Two new online resources will ease your search for classic diners along the Lincoln Highway or anywhere.
Above: Earle Hersman at the grill at Jacki and Earle’s Steel Trolley Diner in Lisbon, Ohio, a 1955 O’Mahony-brand diner. Traveling all day across Ohio, there is no bigger thrill than pulling into town, seeing the lights on 24 hours a day, and knowing you can get breakfast, dinner, dessert, or just some coffee for the miles ahead.
Since starting Roadside magazine in the early 1990s, Randy Garbin has published maps to locate and identify diners, those factory-made restaurants with a counter that so many of us love. Then he compiled the info into a bound volume organized by state. Now that amazing database is available on the web at no charge: Diner Finder Online. Visitors to roadsideonline.com will find the feature in the tabs to the right and need just do a simple free registration to gain access.

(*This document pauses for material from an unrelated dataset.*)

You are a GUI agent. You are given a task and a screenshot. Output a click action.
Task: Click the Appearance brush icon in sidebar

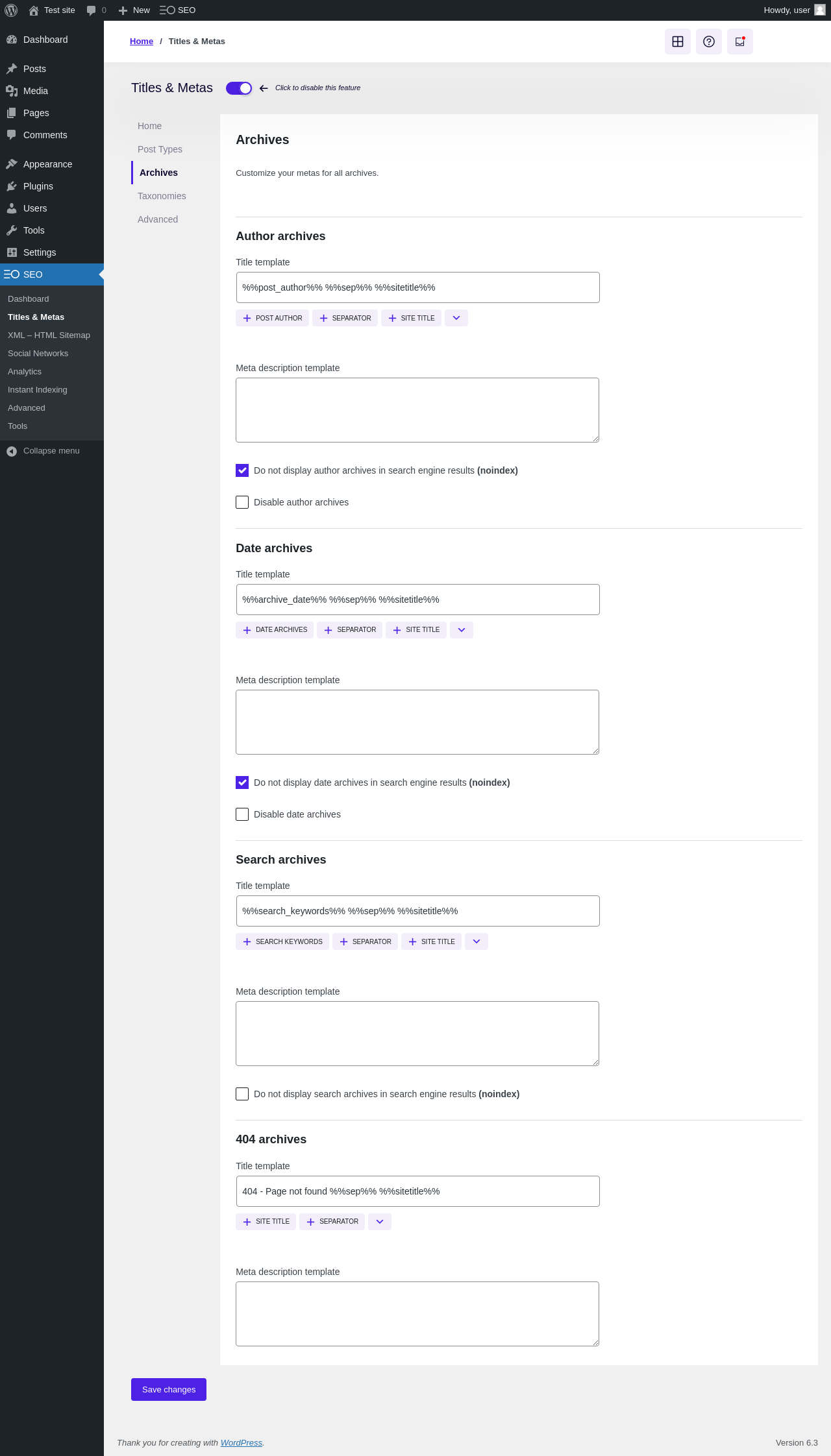click(12, 164)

Once there, you click on a US state, and go to a list alphabetized by name, with city identified and an occasional picture. (Once you’re registered, you can access the site directly at http://www.dinerfinderonline.com) Fellow researchers and food lovers have already contributed dozens of updates and corrections, making it the premiere guide to some 1875 diners. The print version is still available too.

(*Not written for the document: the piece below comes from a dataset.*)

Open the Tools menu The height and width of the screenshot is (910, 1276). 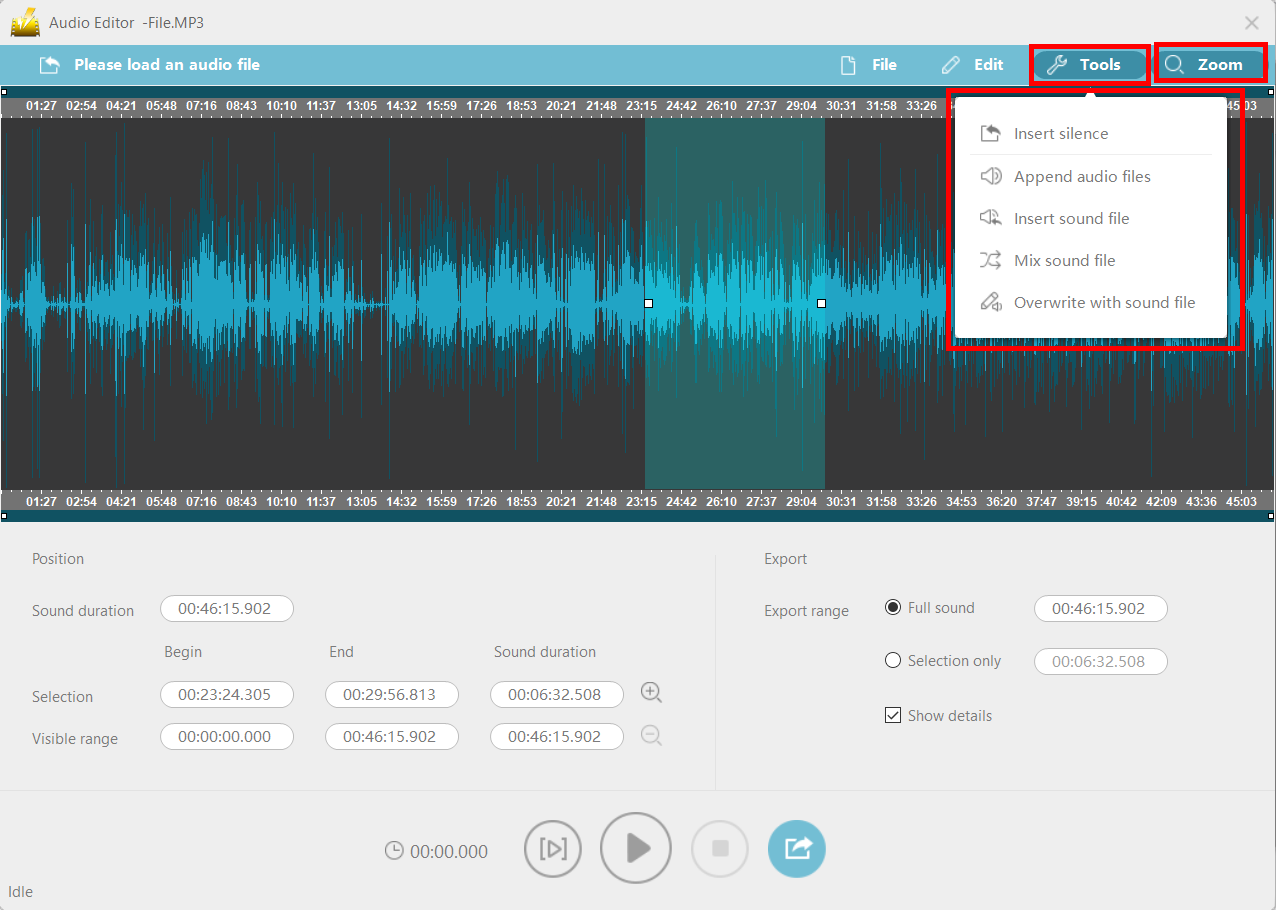coord(1089,64)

Randy told me, “You could say that this project started back in 1986 when I first became ‘diner-aware.’ I vowed then to find and eat in every diner in the country, and this is part of that effort. It remains a work in progress and I continue to receive dozens of updates and photos from readers every week.” Here’s an example of what happens when you click the entry for the Steel Trolley Diner, 140 E Lincoln Way, Lisbon, Ohio:
Another new source for diner info is Larry Cultrera’s Diner Hotline blog, which I’m proud to say was inspired by my move to blogging. Larry has written the Diner Hotline column for the Society for Commercial Archeology’s magazine (which I design) since 1988. He took his first diner photo in November 1980, then the following July started a Diner Log. He’s up to 806 diners but seems to know every diner’s story and owners, past and present. Check it out at http://dinerhotline.wordpress.com/. The heartbreaking image at his page top shows the former Rosedale Diner of Pottstown, Pennsylvania, which appeared in 1973 on Daryl Hall and John Oates’ album Abandoned Luncheonette.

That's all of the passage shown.